Furthermore, the increased levels of brain LPO and ROS (Fig. 2), indicators of oxidative stress, cause neurodegeneration, leading to a decay of memory during aging (34). Thus, it is not unlikely that the AA-induced oxidative potential may have offset the effects of AA on memory enhancement in the AA-fed rats in our study. In contrast, levels of LPO and ROS in the muscle (29) and kidney (28) were not changed. This suggests a differential effect of AA on oxidative stress in the brain versus other tissues, including muscle and kidneys. Memory in normal aged rats (25) and in AD model rats (2) was negatively associated with AA. Yet, AA, in the triacylglycerol form, improved cognitive function in the elderly only at low serum levels of AA (43); thus, we consider that AA appeared as a conditional essential PUFA in elderly subjects in this investigation. Other studies have investigated possible mechanisms of action for AA. Membrane AA, after its release and conversion by phospholipase A2 (PLA2) and LOX, respectively, into eicosanoids (e.g. hydroxyeicosatetraenoic acids (HETEs) and hydroperoxyeicosatetraenoic acids (HPETEs), has been proposed to act as a retrograde messenger to sustain LTP in the hippocampus (44). In contrast, reduced levels of membrane AA, as manipulated by DHA supplementation, were not likely to be a causal factor in the decline of LTP (45). In aged rats, supplemental vitamin E reversed the LTP deficits, associated with an increased membrane lipid peroxidation, at the expense of membrane AA (46), indicating that maintenance of LTP is a multifactorial phenomenon and that membrane AA is not the sole agent responsible for the establishment and maintenance of LTP.

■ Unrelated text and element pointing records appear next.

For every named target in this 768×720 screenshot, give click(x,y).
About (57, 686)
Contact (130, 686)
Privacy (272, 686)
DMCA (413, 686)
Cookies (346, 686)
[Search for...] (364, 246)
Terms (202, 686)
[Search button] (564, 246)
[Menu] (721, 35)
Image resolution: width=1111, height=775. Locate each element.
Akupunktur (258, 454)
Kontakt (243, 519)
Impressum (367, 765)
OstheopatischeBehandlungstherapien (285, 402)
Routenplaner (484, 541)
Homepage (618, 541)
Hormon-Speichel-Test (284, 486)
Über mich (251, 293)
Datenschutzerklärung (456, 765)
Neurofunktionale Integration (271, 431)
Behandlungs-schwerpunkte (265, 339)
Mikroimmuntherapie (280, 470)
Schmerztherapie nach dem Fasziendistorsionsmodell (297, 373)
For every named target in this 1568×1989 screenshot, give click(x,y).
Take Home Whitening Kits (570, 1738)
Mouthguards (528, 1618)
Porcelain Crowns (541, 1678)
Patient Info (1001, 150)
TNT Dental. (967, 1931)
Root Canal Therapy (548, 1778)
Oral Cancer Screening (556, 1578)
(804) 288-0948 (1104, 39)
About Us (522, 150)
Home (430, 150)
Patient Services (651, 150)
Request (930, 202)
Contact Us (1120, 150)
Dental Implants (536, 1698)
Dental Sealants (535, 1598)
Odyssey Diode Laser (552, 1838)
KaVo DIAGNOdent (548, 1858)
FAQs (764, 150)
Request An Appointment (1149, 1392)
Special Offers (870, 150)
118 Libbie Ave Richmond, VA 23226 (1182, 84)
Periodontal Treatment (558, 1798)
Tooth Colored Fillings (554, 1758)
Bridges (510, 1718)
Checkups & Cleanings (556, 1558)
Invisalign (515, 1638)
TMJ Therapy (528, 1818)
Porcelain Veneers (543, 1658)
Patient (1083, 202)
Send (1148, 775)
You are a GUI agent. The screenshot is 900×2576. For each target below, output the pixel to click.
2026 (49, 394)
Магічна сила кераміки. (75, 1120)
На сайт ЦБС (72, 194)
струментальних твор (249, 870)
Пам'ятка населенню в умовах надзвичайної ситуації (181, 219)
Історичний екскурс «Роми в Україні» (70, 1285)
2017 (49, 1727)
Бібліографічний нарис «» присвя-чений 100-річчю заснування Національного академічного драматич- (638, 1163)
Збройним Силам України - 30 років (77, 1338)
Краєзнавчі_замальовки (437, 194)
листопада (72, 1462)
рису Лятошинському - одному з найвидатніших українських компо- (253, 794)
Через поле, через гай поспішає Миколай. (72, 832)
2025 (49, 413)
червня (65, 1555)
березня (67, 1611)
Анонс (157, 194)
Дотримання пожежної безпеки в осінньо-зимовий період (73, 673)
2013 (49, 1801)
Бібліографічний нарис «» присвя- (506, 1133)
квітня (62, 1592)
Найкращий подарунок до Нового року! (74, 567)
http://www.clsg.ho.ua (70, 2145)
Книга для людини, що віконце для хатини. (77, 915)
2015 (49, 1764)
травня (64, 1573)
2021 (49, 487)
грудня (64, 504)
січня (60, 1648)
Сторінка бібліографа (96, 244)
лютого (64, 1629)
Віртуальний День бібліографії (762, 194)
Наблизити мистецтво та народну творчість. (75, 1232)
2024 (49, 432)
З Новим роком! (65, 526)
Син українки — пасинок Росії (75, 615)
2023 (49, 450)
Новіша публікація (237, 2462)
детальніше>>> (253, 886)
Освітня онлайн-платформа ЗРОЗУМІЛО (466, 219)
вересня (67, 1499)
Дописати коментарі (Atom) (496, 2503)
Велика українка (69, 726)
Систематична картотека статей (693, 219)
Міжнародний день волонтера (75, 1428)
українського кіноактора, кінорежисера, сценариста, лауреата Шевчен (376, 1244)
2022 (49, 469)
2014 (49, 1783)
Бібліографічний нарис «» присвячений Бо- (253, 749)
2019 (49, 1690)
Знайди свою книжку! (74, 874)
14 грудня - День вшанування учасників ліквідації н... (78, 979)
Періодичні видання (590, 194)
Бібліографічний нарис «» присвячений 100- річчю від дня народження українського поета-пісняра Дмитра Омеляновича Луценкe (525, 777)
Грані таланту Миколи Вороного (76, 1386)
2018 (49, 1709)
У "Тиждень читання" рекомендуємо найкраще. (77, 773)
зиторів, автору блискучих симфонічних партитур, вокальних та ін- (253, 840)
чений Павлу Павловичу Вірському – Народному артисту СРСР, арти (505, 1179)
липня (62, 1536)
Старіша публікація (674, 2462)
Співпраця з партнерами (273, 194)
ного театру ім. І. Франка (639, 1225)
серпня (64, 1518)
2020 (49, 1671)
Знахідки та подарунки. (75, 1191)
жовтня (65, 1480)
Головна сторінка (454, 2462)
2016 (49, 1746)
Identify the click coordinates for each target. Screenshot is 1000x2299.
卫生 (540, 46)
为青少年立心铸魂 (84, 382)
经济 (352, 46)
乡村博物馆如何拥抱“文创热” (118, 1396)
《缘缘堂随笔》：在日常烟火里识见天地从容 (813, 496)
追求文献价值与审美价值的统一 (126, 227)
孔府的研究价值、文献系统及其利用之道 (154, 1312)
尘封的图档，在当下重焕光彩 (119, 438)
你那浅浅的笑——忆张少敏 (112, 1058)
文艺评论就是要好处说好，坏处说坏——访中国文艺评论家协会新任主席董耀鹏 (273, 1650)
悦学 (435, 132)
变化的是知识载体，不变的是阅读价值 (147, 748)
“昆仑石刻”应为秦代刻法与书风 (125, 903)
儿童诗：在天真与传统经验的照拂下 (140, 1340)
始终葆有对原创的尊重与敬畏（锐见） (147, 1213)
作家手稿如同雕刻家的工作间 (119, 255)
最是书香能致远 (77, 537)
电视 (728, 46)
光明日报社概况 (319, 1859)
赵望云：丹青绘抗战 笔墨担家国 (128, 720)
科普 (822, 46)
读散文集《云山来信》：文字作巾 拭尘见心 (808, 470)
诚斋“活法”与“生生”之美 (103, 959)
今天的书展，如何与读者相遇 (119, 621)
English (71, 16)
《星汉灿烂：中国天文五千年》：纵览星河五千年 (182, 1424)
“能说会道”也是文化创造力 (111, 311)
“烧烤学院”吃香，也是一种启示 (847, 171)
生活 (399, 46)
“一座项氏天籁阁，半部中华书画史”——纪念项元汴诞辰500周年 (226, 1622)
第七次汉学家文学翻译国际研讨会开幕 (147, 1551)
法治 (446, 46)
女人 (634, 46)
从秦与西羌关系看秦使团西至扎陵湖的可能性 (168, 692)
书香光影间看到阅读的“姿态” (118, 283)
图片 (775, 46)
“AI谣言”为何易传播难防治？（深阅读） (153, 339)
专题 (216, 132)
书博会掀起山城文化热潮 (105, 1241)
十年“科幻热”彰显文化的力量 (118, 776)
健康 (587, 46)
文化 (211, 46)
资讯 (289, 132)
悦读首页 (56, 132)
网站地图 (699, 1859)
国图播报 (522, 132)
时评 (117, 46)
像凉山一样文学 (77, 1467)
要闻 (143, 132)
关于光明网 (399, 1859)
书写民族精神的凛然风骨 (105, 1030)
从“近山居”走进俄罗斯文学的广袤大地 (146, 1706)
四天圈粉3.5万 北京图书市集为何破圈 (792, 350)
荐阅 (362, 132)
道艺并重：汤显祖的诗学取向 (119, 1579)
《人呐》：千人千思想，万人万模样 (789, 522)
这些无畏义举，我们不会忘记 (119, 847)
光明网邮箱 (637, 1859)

Finally, levels of LPO significantly increased in the plasma, cortex, and hippocampus of the AA-administered senescent rats. Cognitive decline during aging is linked to the generation of ROS, oxidative stress, and decreased synaptic plasticity. Mechanisms to remove oxidized cells and tissues decrease with aging. Therefore, our results indicate that all these factors must be considered for the supplementation of AA in aging subjects.
Our experiments suggest that although AA deposition in the cerebral cortex or hippocampus of aged rats induces faster performance activity, spatial learning and memory do not improve.
This study was supported by a Health and Labour Sciences Research Grant of Japan (#H22-Shokuhin-Ippan-002, MH) and a Grant-in-Aid for Scientific Research from the Ministry of Education, Science, Sports and Culture of Japan (#23500955, MH).
MH conceived and designed the experiments; TI conducted the behavior experiments and ROS assay; MK carried out the fatty acid analysis; SH prepared the manuscript; KM did the LPO assay; MH and OS reviewed and finalized the article.